Task instructions - Format every row below as a Markdown table with an Index column for a sequential number and a Content column for the row itself, and skip any blank rows.

— start of Record extracts —

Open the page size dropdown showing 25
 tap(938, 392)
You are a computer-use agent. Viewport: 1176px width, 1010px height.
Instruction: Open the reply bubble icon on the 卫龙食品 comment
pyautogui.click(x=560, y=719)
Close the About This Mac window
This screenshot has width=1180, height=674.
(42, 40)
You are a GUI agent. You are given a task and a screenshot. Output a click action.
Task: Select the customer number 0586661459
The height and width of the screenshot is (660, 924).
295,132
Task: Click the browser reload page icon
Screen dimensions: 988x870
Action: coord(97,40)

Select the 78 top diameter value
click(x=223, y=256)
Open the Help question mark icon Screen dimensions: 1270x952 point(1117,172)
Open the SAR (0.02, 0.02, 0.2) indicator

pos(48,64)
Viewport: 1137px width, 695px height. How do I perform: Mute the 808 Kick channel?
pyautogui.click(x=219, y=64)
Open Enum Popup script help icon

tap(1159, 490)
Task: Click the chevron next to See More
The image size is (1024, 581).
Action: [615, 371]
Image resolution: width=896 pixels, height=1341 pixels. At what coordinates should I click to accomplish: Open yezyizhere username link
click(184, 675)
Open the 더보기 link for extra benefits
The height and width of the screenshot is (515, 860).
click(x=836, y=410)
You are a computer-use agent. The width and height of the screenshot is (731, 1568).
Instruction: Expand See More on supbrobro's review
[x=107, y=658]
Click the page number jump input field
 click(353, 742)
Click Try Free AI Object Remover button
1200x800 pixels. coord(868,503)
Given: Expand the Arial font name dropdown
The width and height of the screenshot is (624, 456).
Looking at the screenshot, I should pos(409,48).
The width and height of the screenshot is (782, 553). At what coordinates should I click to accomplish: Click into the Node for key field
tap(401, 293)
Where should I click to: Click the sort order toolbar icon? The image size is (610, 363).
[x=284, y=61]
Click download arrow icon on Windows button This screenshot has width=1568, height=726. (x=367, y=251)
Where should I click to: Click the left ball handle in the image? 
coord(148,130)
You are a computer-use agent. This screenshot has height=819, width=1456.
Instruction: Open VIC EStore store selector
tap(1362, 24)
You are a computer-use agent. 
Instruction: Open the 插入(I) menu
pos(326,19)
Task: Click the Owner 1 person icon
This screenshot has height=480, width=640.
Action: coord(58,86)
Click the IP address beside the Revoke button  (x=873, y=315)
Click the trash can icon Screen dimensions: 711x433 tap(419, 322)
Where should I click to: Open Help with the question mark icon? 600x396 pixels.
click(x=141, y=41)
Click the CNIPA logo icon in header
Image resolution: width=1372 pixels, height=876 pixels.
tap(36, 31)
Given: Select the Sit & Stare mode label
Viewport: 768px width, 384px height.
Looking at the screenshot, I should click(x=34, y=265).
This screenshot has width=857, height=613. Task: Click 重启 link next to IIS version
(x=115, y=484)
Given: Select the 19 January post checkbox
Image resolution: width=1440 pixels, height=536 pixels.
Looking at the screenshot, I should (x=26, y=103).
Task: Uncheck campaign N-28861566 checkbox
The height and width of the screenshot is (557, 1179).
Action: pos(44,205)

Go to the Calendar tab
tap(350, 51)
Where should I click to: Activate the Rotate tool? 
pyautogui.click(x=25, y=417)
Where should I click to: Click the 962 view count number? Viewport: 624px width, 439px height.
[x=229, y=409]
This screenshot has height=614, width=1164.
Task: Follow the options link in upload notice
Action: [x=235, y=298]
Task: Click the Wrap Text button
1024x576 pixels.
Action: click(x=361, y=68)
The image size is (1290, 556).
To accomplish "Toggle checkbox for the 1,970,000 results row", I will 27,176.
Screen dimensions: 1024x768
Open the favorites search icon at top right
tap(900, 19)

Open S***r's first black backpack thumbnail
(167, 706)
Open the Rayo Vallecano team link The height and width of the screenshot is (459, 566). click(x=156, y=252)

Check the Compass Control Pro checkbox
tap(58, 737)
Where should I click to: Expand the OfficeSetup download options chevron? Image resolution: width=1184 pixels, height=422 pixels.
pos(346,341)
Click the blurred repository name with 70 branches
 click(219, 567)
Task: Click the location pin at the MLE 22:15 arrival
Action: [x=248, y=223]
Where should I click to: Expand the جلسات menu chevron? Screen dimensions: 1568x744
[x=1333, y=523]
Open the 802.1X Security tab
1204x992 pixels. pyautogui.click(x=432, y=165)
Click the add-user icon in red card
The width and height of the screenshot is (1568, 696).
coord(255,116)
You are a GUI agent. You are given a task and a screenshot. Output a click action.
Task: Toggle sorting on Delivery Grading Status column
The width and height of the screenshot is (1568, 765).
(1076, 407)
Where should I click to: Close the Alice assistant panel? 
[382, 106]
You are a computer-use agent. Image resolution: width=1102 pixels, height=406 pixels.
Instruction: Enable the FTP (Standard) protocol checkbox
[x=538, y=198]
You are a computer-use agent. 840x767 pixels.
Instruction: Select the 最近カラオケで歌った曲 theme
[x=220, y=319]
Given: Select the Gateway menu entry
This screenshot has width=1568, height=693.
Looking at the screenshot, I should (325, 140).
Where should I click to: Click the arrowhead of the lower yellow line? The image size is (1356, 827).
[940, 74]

— end of Record extracts —

Reply to the task -
| Index | Content |
|---|---|
| 1 | Open the page size dropdown showing 25 |
| 2 |  tap(938, 392) |
| 3 | You are a computer-use agent. Viewport: 1176px width, 1010px height. |
| 4 | Instruction: Open the reply bubble icon on the 卫龙食品 comment |
| 5 | pyautogui.click(x=560, y=719) |
| 6 | Close the About This Mac window |
| 7 | This screenshot has width=1180, height=674. |
| 8 | (42, 40) |
| 9 | You are a GUI agent. You are given a task and a screenshot. Output a click action. |
| 10 | Task: Select the customer number 0586661459 |
| 11 | The height and width of the screenshot is (660, 924). |
| 12 | 295,132 |
| 13 | Task: Click the browser reload page icon |
| 14 | Screen dimensions: 988x870 |
| 15 | Action: coord(97,40) |
| 16 | Select the 78 top diameter value |
| 17 | click(x=223, y=256) |
| 18 | Open the Help question mark icon Screen dimensions: 1270x952 point(1117,172) |
| 19 | Open the SAR (0.02, 0.02, 0.2) indicator |
| 20 | pos(48,64) |
| 21 | Viewport: 1137px width, 695px height. How do I perform: Mute the 808 Kick channel? |
| 22 | pyautogui.click(x=219, y=64) |
| 23 | Open Enum Popup script help icon |
| 24 | tap(1159, 490) |
| 25 | Task: Click the chevron next to See More |
| 26 | The image size is (1024, 581). |
| 27 | Action: [615, 371] |
| 28 | Image resolution: width=896 pixels, height=1341 pixels. At what coordinates should I click to accomplish: Open yezyizhere username link |
| 29 | click(184, 675) |
| 30 | Open the 더보기 link for extra benefits |
| 31 | The height and width of the screenshot is (515, 860). |
| 32 | click(x=836, y=410) |
| 33 | You are a computer-use agent. The width and height of the screenshot is (731, 1568). |
| 34 | Instruction: Expand See More on supbrobro's review |
| 35 | [x=107, y=658] |
| 36 | Click the page number jump input field |
| 37 |  click(353, 742) |
| 38 | Click Try Free AI Object Remover button |
| 39 | 1200x800 pixels. coord(868,503) |
| 40 | Given: Expand the Arial font name dropdown |
| 41 | The width and height of the screenshot is (624, 456). |
| 42 | Looking at the screenshot, I should pos(409,48). |
| 43 | The width and height of the screenshot is (782, 553). At what coordinates should I click to accomplish: Click into the Node for key field |
| 44 | tap(401, 293) |
| 45 | Where should I click to: Click the sort order toolbar icon? The image size is (610, 363). |
| 46 | [x=284, y=61] |
| 47 | Click download arrow icon on Windows button This screenshot has width=1568, height=726. (x=367, y=251) |
| 48 | Where should I click to: Click the left ball handle in the image?  |
| 49 | coord(148,130) |
| 50 | You are a computer-use agent. This screenshot has height=819, width=1456. |
| 51 | Instruction: Open VIC EStore store selector |
| 52 | tap(1362, 24) |
| 53 | You are a computer-use agent.  |
| 54 | Instruction: Open the 插入(I) menu |
| 55 | pos(326,19) |
| 56 | Task: Click the Owner 1 person icon |
| 57 | This screenshot has height=480, width=640. |
| 58 | Action: coord(58,86) |
| 59 | Click the IP address beside the Revoke button  (x=873, y=315) |
| 60 | Click the trash can icon Screen dimensions: 711x433 tap(419, 322) |
| 61 | Where should I click to: Open Help with the question mark icon? 600x396 pixels. |
| 62 | click(x=141, y=41) |
| 63 | Click the CNIPA logo icon in header |
| 64 | Image resolution: width=1372 pixels, height=876 pixels. |
| 65 | tap(36, 31) |
| 66 | Given: Select the Sit & Stare mode label |
| 67 | Viewport: 768px width, 384px height. |
| 68 | Looking at the screenshot, I should click(x=34, y=265). |
| 69 | This screenshot has width=857, height=613. Task: Click 重启 link next to IIS version |
| 70 | (x=115, y=484) |
| 71 | Given: Select the 19 January post checkbox |
| 72 | Image resolution: width=1440 pixels, height=536 pixels. |
| 73 | Looking at the screenshot, I should (x=26, y=103). |
| 74 | Task: Uncheck campaign N-28861566 checkbox |
| 75 | The height and width of the screenshot is (557, 1179). |
| 76 | Action: pos(44,205) |
| 77 | Go to the Calendar tab |
| 78 | tap(350, 51) |
| 79 | Where should I click to: Activate the Rotate tool?  |
| 80 | pyautogui.click(x=25, y=417) |
| 81 | Where should I click to: Click the 962 view count number? Viewport: 624px width, 439px height. |
| 82 | [x=229, y=409] |
| 83 | This screenshot has height=614, width=1164. |
| 84 | Task: Follow the options link in upload notice |
| 85 | Action: [x=235, y=298] |
| 86 | Task: Click the Wrap Text button |
| 87 | 1024x576 pixels. |
| 88 | Action: click(x=361, y=68) |
| 89 | The image size is (1290, 556). |
| 90 | To accomplish "Toggle checkbox for the 1,970,000 results row", I will 27,176. |
| 91 | Screen dimensions: 1024x768 |
| 92 | Open the favorites search icon at top right |
| 93 | tap(900, 19) |
| 94 | Open S***r's first black backpack thumbnail |
| 95 | (167, 706) |
| 96 | Open the Rayo Vallecano team link The height and width of the screenshot is (459, 566). click(x=156, y=252) |
| 97 | Check the Compass Control Pro checkbox |
| 98 | tap(58, 737) |
| 99 | Where should I click to: Expand the OfficeSetup download options chevron? Image resolution: width=1184 pixels, height=422 pixels. |
| 100 | pos(346,341) |
| 101 | Click the blurred repository name with 70 branches |
| 102 |  click(219, 567) |
| 103 | Task: Click the location pin at the MLE 22:15 arrival |
| 104 | Action: [x=248, y=223] |
| 105 | Where should I click to: Expand the جلسات menu chevron? Screen dimensions: 1568x744 |
| 106 | [x=1333, y=523] |
| 107 | Open the 802.1X Security tab |
| 108 | 1204x992 pixels. pyautogui.click(x=432, y=165) |
| 109 | Click the add-user icon in red card |
| 110 | The width and height of the screenshot is (1568, 696). |
| 111 | coord(255,116) |
| 112 | You are a GUI agent. You are given a task and a screenshot. Output a click action. |
| 113 | Task: Toggle sorting on Delivery Grading Status column |
| 114 | The width and height of the screenshot is (1568, 765). |
| 115 | (1076, 407) |
| 116 | Where should I click to: Close the Alice assistant panel?  |
| 117 | [382, 106] |
| 118 | You are a computer-use agent. Image resolution: width=1102 pixels, height=406 pixels. |
| 119 | Instruction: Enable the FTP (Standard) protocol checkbox |
| 120 | [x=538, y=198] |
| 121 | You are a computer-use agent. 840x767 pixels. |
| 122 | Instruction: Select the 最近カラオケで歌った曲 theme |
| 123 | [x=220, y=319] |
| 124 | Given: Select the Gateway menu entry |
| 125 | This screenshot has width=1568, height=693. |
| 126 | Looking at the screenshot, I should (325, 140). |
| 127 | Where should I click to: Click the arrowhead of the lower yellow line? The image size is (1356, 827). |
| 128 | [940, 74] |